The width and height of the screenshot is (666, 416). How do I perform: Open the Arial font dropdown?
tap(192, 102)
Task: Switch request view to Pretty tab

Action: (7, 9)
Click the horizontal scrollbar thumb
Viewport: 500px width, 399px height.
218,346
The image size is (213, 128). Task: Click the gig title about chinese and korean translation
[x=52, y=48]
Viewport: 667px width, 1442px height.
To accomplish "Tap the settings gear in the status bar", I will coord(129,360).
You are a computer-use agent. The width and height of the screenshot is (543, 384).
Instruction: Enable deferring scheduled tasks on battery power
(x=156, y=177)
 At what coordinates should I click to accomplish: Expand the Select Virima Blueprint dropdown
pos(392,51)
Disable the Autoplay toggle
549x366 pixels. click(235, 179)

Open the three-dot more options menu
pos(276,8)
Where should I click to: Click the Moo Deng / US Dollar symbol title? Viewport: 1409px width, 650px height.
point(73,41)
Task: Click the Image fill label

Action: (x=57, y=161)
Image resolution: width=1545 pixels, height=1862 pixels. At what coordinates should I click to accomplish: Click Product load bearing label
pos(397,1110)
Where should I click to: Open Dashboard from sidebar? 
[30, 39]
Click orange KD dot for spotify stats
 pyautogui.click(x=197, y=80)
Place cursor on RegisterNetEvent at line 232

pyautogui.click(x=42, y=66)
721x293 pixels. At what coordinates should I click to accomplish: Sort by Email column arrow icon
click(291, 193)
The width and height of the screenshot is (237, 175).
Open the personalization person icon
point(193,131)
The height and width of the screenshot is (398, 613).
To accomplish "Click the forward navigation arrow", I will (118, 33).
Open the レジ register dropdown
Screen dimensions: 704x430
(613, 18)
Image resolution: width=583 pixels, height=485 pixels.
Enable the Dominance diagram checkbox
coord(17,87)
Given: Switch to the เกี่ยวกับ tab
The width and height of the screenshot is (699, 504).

-=-=-

Where a line above holds the string "will", show that line.

To accomplish "Tap the settings gear in the status bar", I will coord(129,360).
To accomplish "Click the forward navigation arrow", I will (118, 33).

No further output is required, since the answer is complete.